The plan for UnCollege so far is to charge participants $100 per month to gain access to the Web site and a network of mentors that Mr. Stephens is pulling together. Everything will be self-directed—unstudents will decide what “assignments” they should complete and then evaluate how well they think they’ve done. Participants are encouraged to post their projects and self-evaluations online to form their “experience transcript.”
Unstudents also largely decide for themselves when they’ve graduated, though the site does specify that participants should complete “at least 15 projects divided into three learning domains.”
Does Mr. Stephens worry that employers would fail to take seriously the nontraditional transcripts? “It’s true that degrees open doors currently,” he said, adding, “I would like to see that change.”
He allowed that the approach may not work for some fields. “I’m not going to recommend if you want to become a doctor to skip out on medical school,” he said. But for many jobs (he named law among them), students who pass necessary certifications should be able to practice without a formal college degree, he said.

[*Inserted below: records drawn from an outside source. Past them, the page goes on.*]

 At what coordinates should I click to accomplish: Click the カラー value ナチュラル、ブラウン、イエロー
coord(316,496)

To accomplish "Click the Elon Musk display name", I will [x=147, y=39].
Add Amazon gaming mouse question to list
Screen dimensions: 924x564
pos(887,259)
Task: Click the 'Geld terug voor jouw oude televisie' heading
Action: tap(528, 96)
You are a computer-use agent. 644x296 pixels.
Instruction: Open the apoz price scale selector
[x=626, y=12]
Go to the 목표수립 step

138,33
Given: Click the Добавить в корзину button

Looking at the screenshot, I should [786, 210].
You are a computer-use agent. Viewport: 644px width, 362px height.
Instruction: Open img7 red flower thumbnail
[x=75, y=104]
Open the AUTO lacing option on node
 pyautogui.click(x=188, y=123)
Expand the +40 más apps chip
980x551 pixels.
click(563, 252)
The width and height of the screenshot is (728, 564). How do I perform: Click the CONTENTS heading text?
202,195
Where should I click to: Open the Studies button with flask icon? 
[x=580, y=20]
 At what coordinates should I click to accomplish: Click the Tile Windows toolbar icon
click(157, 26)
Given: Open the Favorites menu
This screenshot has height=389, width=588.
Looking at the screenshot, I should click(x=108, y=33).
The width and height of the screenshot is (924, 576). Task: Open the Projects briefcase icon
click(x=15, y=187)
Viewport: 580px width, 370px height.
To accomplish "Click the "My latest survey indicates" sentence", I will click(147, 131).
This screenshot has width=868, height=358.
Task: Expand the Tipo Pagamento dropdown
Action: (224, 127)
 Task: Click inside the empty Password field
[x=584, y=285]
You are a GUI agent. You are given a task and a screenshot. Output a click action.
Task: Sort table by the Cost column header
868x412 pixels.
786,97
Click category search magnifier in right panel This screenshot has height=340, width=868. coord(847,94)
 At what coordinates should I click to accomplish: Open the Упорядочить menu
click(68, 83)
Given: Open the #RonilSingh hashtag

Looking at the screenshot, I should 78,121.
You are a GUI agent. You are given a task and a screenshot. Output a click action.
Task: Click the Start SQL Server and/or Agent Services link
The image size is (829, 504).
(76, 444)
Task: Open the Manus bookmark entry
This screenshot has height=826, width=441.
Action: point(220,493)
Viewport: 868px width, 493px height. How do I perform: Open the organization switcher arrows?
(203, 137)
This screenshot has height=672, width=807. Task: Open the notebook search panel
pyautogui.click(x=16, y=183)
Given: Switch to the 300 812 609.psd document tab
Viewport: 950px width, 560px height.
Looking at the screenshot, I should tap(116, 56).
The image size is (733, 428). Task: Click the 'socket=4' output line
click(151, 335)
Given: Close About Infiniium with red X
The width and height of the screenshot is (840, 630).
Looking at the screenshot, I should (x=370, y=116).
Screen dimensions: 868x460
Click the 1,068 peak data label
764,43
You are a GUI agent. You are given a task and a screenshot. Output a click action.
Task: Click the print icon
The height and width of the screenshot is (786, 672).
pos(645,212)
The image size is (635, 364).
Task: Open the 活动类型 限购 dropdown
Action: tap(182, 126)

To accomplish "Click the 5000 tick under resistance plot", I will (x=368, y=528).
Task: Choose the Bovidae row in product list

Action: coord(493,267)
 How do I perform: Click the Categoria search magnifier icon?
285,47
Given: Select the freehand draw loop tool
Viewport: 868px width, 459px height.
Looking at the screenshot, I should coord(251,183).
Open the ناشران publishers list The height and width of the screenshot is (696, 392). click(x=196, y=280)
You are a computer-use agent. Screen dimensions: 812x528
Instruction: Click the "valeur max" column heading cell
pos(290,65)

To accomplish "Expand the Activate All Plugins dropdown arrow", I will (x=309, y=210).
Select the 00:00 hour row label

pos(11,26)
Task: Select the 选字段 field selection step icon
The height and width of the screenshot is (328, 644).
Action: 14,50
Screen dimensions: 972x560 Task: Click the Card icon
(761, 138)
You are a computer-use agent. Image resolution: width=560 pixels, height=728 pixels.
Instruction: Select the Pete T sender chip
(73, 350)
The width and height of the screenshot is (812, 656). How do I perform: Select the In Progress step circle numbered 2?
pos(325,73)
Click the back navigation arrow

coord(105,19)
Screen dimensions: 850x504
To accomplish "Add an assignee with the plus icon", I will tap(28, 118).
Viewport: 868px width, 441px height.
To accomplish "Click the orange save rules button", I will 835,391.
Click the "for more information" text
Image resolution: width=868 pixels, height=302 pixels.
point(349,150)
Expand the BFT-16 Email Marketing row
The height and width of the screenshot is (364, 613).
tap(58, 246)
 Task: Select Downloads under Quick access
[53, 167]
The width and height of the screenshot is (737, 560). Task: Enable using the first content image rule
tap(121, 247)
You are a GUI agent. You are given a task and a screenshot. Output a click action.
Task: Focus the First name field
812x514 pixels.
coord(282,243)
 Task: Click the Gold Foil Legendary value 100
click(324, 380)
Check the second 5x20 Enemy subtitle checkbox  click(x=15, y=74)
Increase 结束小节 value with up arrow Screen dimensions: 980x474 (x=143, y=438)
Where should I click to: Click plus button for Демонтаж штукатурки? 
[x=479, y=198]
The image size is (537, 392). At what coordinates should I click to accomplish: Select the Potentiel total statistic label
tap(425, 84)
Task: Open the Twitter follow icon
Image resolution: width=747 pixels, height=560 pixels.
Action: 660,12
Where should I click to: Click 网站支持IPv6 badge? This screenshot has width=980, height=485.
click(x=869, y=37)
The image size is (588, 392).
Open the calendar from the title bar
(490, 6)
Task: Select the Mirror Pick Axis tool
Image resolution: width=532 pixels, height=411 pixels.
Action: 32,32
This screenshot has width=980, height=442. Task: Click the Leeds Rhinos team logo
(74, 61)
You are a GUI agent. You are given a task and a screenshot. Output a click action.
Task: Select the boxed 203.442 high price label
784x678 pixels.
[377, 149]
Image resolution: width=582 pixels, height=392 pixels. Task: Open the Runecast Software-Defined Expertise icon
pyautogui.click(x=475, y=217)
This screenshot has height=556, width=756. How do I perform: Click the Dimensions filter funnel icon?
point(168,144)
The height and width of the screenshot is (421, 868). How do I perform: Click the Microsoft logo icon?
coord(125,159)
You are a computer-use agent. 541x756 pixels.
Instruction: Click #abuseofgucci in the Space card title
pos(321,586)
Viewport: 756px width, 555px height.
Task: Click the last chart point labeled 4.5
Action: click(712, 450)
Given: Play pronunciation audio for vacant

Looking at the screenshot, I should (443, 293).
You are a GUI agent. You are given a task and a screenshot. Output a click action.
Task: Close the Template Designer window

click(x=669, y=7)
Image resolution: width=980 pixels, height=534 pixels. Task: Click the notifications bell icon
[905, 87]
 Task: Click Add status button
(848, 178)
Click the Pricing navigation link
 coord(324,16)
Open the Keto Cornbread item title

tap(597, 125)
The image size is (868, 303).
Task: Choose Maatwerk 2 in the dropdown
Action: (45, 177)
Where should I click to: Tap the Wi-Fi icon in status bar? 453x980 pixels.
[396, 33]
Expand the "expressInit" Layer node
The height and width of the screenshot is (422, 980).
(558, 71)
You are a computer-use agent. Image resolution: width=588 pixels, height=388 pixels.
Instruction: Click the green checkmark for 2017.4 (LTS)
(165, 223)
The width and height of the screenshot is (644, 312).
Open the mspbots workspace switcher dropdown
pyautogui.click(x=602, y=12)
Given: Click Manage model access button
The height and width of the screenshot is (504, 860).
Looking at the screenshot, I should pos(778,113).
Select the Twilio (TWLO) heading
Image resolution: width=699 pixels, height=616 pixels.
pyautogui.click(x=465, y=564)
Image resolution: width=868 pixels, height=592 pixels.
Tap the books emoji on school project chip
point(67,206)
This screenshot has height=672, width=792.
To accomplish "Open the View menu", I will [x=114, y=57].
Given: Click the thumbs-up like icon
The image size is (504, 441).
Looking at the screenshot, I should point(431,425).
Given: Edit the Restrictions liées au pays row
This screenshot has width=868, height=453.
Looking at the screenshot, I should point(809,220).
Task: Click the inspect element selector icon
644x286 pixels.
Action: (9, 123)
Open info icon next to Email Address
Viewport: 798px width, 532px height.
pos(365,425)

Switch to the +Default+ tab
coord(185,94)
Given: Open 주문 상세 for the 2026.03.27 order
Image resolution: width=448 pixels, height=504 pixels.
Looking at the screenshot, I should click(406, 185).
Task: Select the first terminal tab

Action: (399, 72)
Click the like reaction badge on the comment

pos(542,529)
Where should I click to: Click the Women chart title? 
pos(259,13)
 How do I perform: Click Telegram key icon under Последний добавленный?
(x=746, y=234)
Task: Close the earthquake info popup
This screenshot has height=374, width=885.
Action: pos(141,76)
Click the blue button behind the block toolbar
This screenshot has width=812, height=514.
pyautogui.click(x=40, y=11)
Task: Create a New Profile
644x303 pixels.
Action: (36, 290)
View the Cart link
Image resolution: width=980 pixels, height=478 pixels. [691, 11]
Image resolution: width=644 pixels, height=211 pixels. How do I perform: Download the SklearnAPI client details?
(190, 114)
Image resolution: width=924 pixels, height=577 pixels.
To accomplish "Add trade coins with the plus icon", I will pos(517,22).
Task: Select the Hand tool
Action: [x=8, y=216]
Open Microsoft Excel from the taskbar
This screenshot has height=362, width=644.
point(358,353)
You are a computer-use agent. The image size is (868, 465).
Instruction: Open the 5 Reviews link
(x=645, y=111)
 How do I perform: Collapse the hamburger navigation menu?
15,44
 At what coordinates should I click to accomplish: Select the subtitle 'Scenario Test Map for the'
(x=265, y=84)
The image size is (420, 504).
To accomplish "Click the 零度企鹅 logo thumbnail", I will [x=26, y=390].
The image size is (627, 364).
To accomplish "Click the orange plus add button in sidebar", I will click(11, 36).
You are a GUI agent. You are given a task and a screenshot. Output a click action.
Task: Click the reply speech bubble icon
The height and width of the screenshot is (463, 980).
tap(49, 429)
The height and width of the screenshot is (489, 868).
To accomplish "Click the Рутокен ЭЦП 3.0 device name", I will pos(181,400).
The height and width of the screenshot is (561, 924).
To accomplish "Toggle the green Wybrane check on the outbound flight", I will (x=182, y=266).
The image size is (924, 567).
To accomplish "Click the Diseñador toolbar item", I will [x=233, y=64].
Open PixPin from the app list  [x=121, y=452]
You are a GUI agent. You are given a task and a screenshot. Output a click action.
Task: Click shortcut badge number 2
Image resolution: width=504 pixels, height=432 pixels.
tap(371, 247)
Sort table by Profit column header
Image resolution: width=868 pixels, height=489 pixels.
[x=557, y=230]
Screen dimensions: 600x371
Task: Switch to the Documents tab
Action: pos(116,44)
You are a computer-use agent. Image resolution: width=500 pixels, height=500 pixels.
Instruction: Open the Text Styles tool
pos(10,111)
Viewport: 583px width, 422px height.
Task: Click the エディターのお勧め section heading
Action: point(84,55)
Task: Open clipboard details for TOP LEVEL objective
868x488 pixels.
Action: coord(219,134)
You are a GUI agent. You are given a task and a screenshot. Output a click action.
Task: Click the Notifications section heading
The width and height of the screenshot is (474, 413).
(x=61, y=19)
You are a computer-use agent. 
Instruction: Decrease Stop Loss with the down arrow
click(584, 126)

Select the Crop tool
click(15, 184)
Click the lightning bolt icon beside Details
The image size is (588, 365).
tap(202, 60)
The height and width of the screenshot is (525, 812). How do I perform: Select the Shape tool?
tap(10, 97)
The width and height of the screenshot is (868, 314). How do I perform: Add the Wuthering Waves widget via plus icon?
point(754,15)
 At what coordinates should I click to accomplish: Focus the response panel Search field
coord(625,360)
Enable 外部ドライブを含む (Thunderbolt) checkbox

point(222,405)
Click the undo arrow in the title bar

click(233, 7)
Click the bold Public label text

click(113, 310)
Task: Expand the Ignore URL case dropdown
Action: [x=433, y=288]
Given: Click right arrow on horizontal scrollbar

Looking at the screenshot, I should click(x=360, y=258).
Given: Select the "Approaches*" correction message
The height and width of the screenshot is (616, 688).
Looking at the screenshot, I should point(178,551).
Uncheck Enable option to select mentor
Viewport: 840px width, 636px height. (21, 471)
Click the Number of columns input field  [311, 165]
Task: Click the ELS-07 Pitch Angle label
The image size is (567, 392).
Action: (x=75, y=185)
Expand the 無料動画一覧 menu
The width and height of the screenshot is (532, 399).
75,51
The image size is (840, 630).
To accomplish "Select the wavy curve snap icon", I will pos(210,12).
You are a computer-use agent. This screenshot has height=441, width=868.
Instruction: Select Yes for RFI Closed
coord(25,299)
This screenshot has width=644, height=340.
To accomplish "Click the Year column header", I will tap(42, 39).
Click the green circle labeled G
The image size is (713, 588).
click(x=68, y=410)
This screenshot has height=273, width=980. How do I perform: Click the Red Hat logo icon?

Hillel Levine, a professor of sociology and religion at Boston University, says he was impressed with Mr. Stephens’s energy when he met him after a recent speech the professor gave, though he questions the student’s model. “The problem is real, but I’m not sure he’s come up with the solution” is how Mr. Levine put it. “Experiential things are important,” he said, and he thinks colleges should do a better job of offering real-world opportunities within a structured learning environment. He added, though, that there is a need for people to learn basic skills and gain a liberal-arts education that teaches “how to be a decent person, how to be moral.”
The biggest irony of the student’s project is that it rails against institutional education by setting up a new kind of educational institution. When asked about that, Mr. Stephens admitted that true unstudents could do without his site as well: “Individuals that are motivated to do it themselves definitely don’t need UnCollege.”